1993: Une équipe dirigée par les Drs. Mandel et Aubourg a identifié par clonage positionnel le gène responsable de l’ALD (ABCD1) (Mosser et al. 1993). L’identification du gène de l’ALD a permis la détection des mutations responsables de la maladie, le diagnostic prénatal et l’identification des porteurs sains de la maladie.
1997: Trois laboratoires ont décrit la génération d’un modèle murin d’ALD (Forss-Petter et al. 1997; Kobayashi et al. 1997; Lu et al. 1997). Alors que la souris ALD présente les mêmes anomalies biochimiques que celles observées chez les patients, elle ne développe pas une ALD (Pujol et al. 2002).

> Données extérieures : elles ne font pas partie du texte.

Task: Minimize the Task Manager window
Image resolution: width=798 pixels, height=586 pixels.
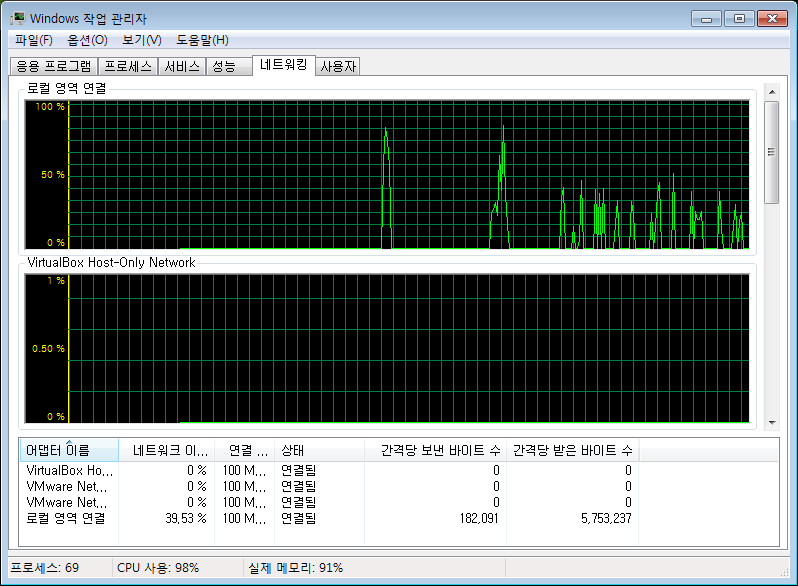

1999: La base de données ALD a été créée par Hugo Moser et Stephan Kemp. Initialement, cette base a uniquement servi comme registre de toutes les mutations identifiées dans le gène ABCD1, mais elle a été rapidement élargie pour fournir des informations sur de nombreux aspects de l’ALD.
2001: Il a été rapporté et établi que l’ALD affecte tous les groupes ethniques et qu’il s’agit du trouble péroxysomal le plus courant avec une incidence estimée à 1: 17.000 (hommes et femmes confondus) (Bezman et al. 2001). Cela fait de l’ALD la leucodystrophie héréditaire la plus fréquente.

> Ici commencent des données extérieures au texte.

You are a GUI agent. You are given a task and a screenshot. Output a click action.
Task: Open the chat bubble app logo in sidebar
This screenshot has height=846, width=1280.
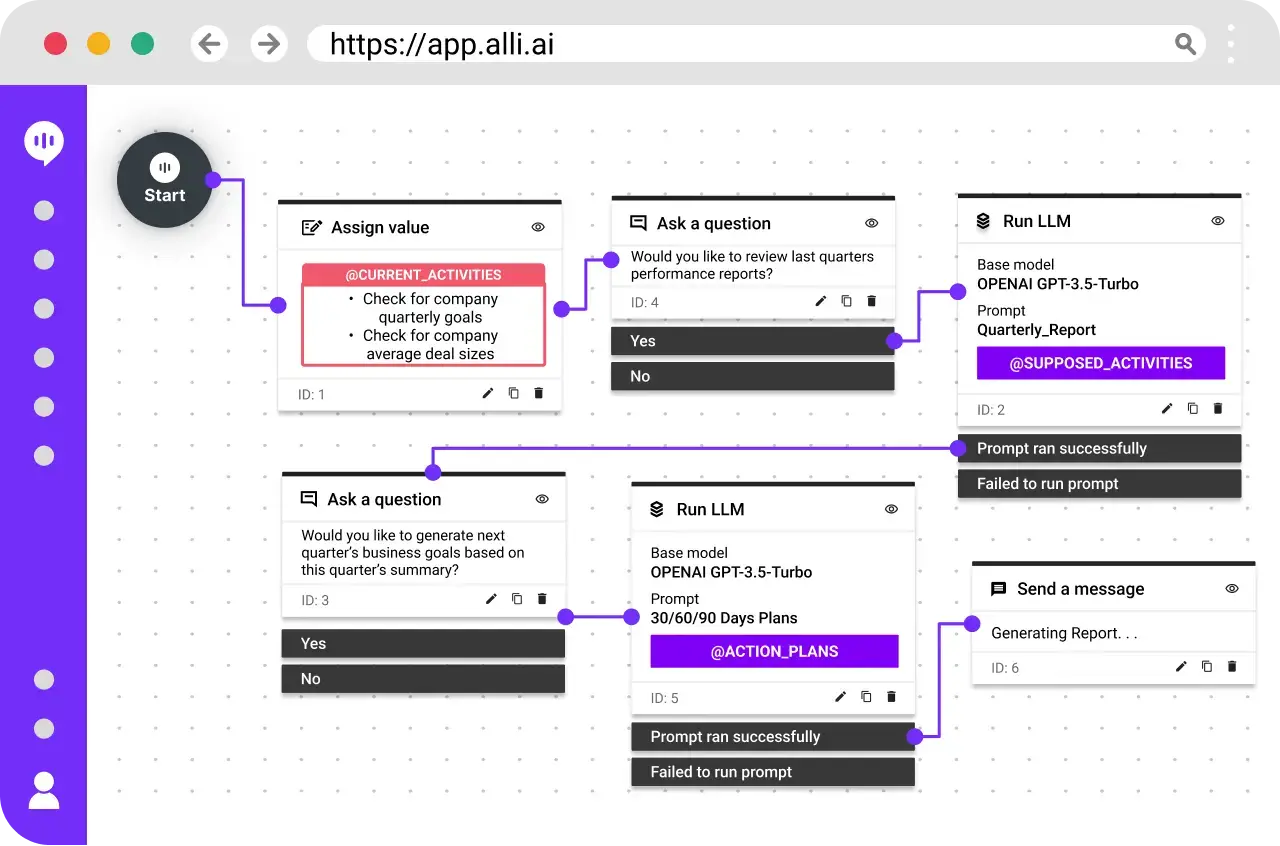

2005: Biochimiquement, l’ALD est non seulement caractérisée par un défaut de la dégradation des AGTLC dans les peroxysomes, mais aussi par une augmentation de l’allongement ultérieur de la chaîne des AGTLC (Kemp et al. 2005).
2006: L’équipe dirigée par le Dr Ann Moser a développé une méthode d’analyse à haut débit des AGTLC (utilisant C26:0 – LysoPC comme métabolite diagnostic) utilisable sur les taches de sang séché (Hubbard et al. 2006). Ces progrès dans le dépistage des AGTLC permettent d’ajouter l’ALD aux programmes de dépistage néonataux.
2009: Une équipe dirigée par les Drs. Cartier et Aubourg a traité avec succès par thérapie génique deux garçons de 7 ans ayant des signes précoces d’ALD cérébrale (Cartier et al. 2009). Les scans cérébraux en IRM et les tests cognitifs ont montré un arrêt de la progression de la maladie cérébrale 14 à 16 mois après le traitement. Ce qui est comparable aux résultats cliniques de la GCSH.
2010: L’équipe de recherche du Dr. Stephan Kemp a établi que l’ALDP transporte les AGTLC à travers la membrane des peroxysomes. Une carence en ALDP a deux effets majeurs : d’une part elle porte atteinte à la dégradation des AGTLC dans les peroxysomes, et d’autre part elle augmente les niveaux cytosoliques d’AGTLC. Ces AGTLC sont alors encore plus allongés par ELOVL1, l’élongase humaine spécifique des C26 (Ofman et al. 2010).
2014: Aux États-Unis, l’état de New York initie le dépistage néonatal de l’ALD (Vogel et al. 2015). Le diagnostic précoce de l’ALD est la clé pour sauver des vies, car le dépistage néonatal permet une surveillance prospective et une intervention précoce.
2015: Aux États-Unis, le Connecticut introduit le dépistage néonatal de l’ALD. En Europe, les Pays-Bas élargissent leur programme national de dépistage néonatal de 17 à 31 maladies, dont l’ALD.
2016: Le 16 février, l’ALD est ajoutée au Panel de recommandations pour un dépistage uniforme aux États-Unis (RUSP). Aux États-Unis, California introduit le dépistage néonatal de l’ALD.